The Stoning of Saint Stephen | |
Artist: | Rembrandt |
Year: | 1625 |
Medium: | Oil on oak panel |
Height Metric: | 89 |
Width Metric: | 123 |
Metric Unit: | cm |
Imperial Unit: | in |
City: | Lyon |
Museum: | Musée des Beaux-Arts de Lyon |
The Stoning of Saint Stephen is the first signed painting by Dutch artist Rembrandt, made in 1625 at the age of 19.[1] One of his earlier works, it is an oil painting on a wood panel and currently exhibited at the Musée des Beaux-Arts de Lyon.

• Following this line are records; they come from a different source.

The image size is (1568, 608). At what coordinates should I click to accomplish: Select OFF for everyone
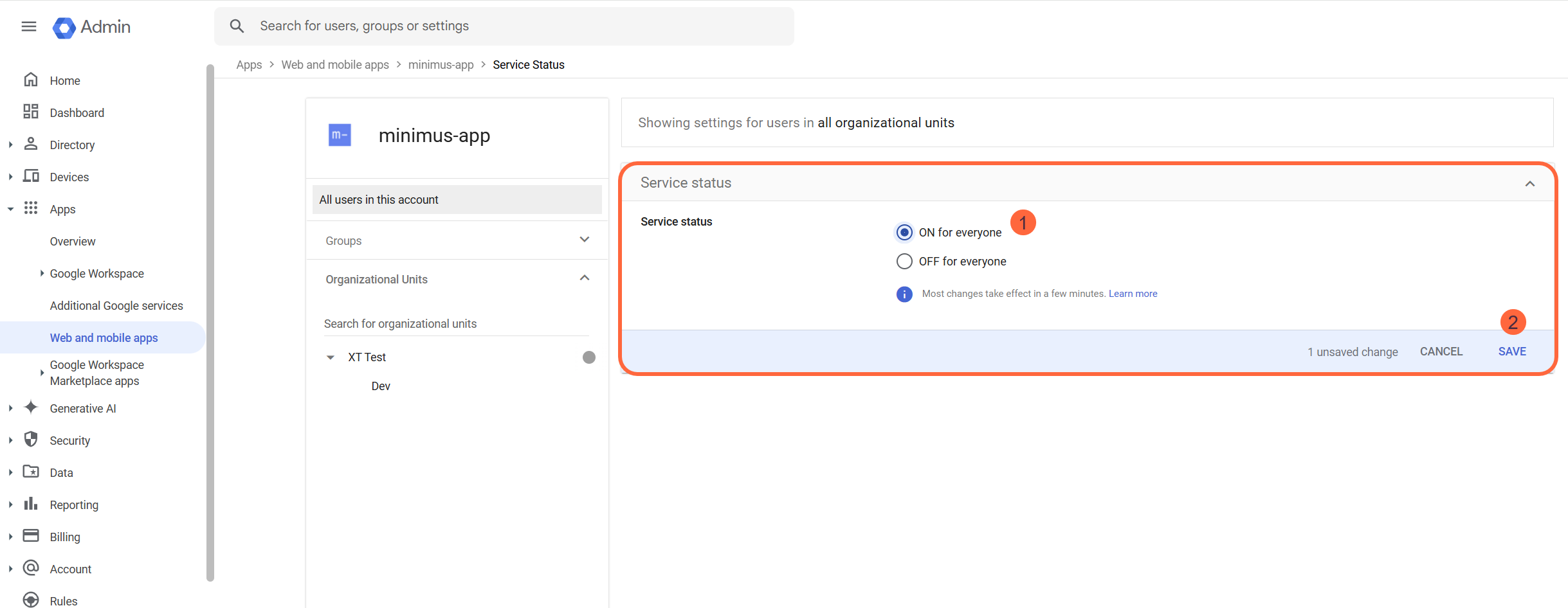[904, 261]
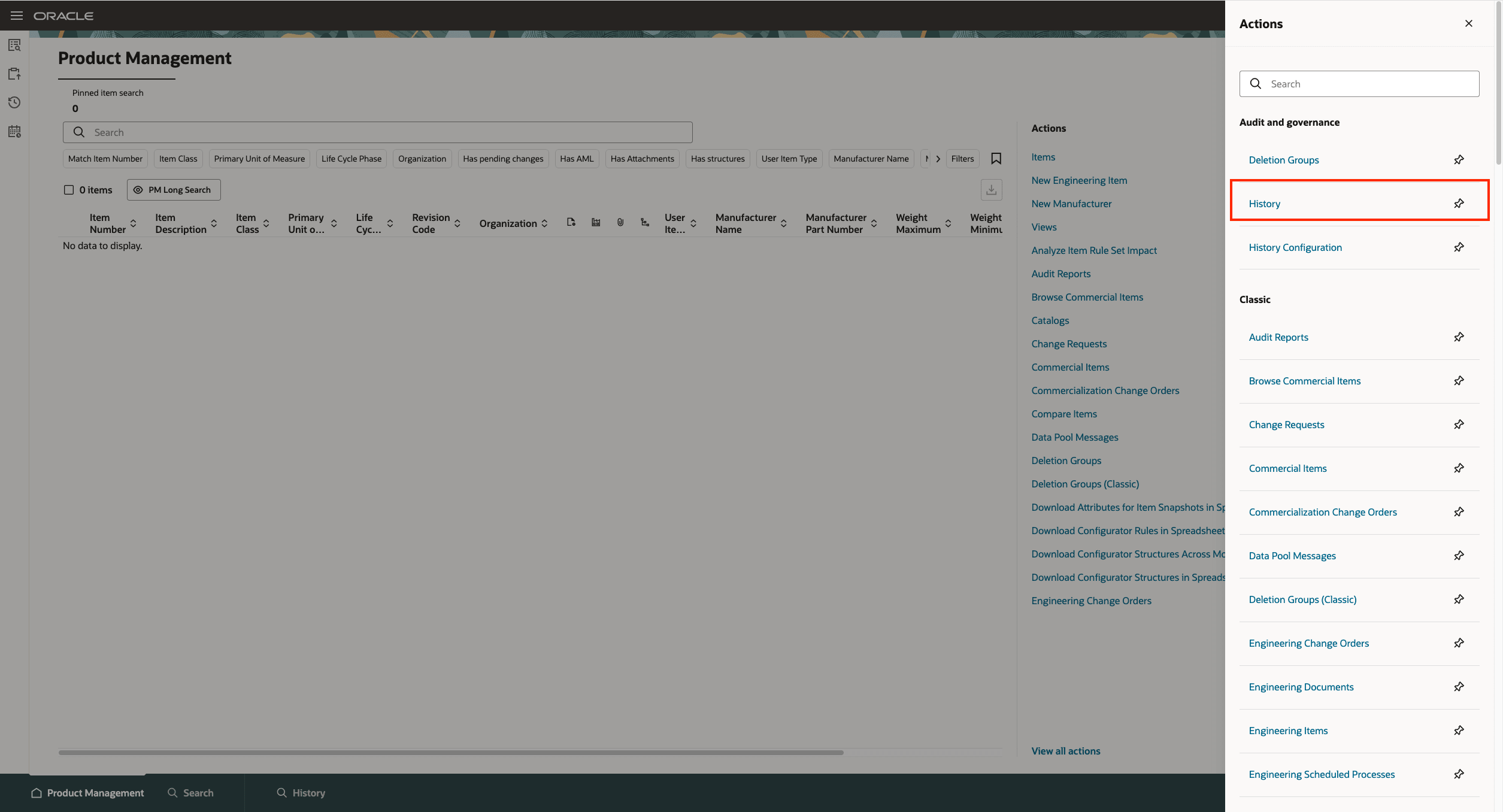Open the hamburger navigation menu
Screen dimensions: 1503x812
click(16, 15)
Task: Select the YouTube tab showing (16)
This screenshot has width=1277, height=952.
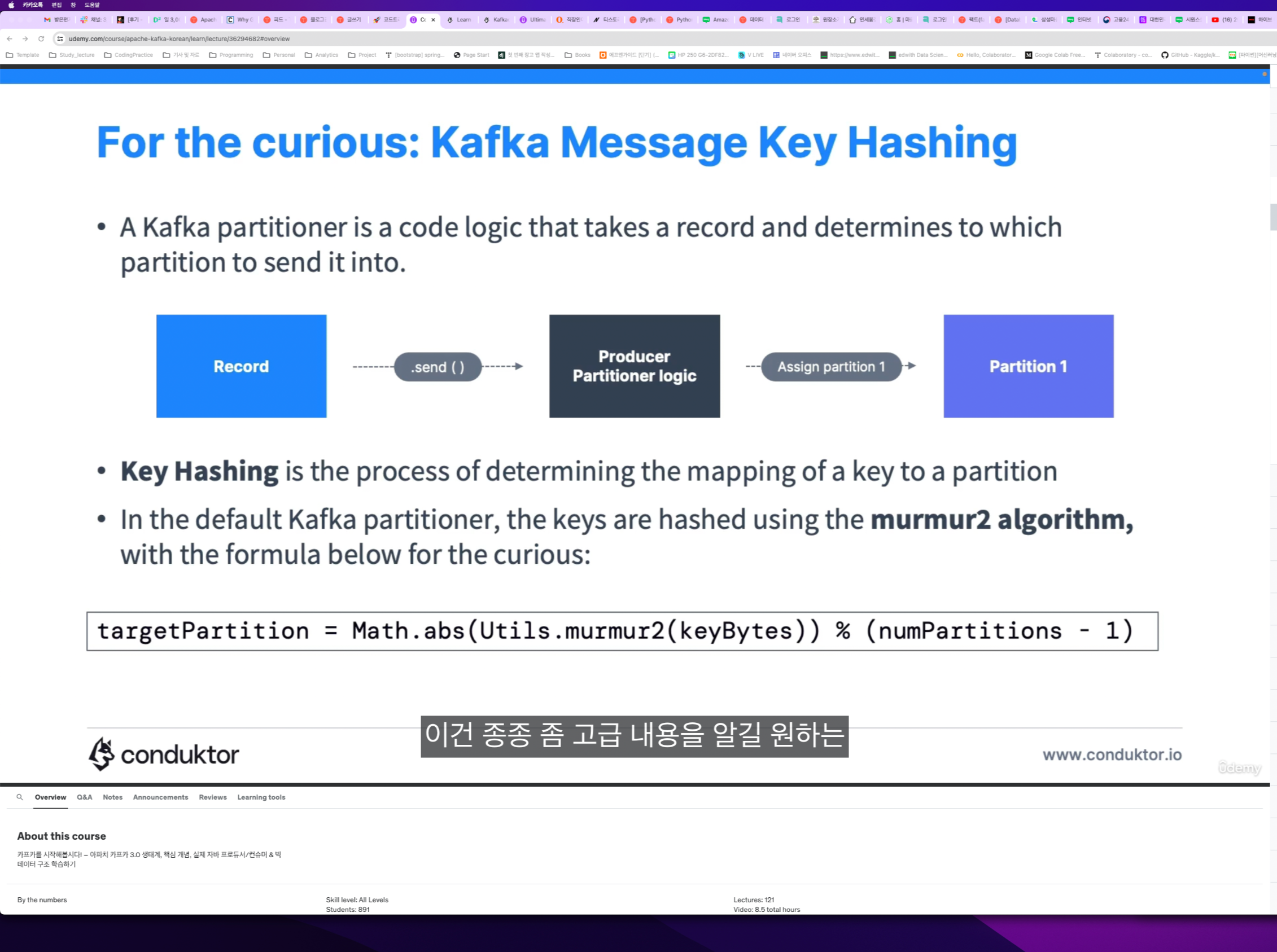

This work is inspired by the martyrdom of Saint Stephen which is recounted in Acts 7. This young deacon in the Christian community of Jerusalem was sentenced to death by stoning. The painting was influenced by the art of Caravaggio and Adam Elsheimer.[2] It represents the moment when Stephen was stoned outside the city by his many tormentors (about twenty characters), and he utters his last words to Christ as the light around him shows that the heavens are open.[3]
The painting is divided into two distinct zones with a diagonal creating an effect of chiaroscuro: on the left, a man on horseback is in the shadow, and on the right, Stephen and his persecutors are in the light. Saul of Tarsus can be seen seated in the background holding in his lap the coats of the stoners. Some inaccuracies in the drawing can be seen.[3] The character behind Stephen seems to be a self-portrait done into a wider composition, as Spanish painter Diego Velázquez did in Las Meninas.[4] John Durham suggests that Rembrandt "presents himself as a somewhat alarmed presence, a participant who may be having second thoughts about what was taking place."[5]
It is argued that the painting shows as many as seven different variations of Rembrandt's self-portrait.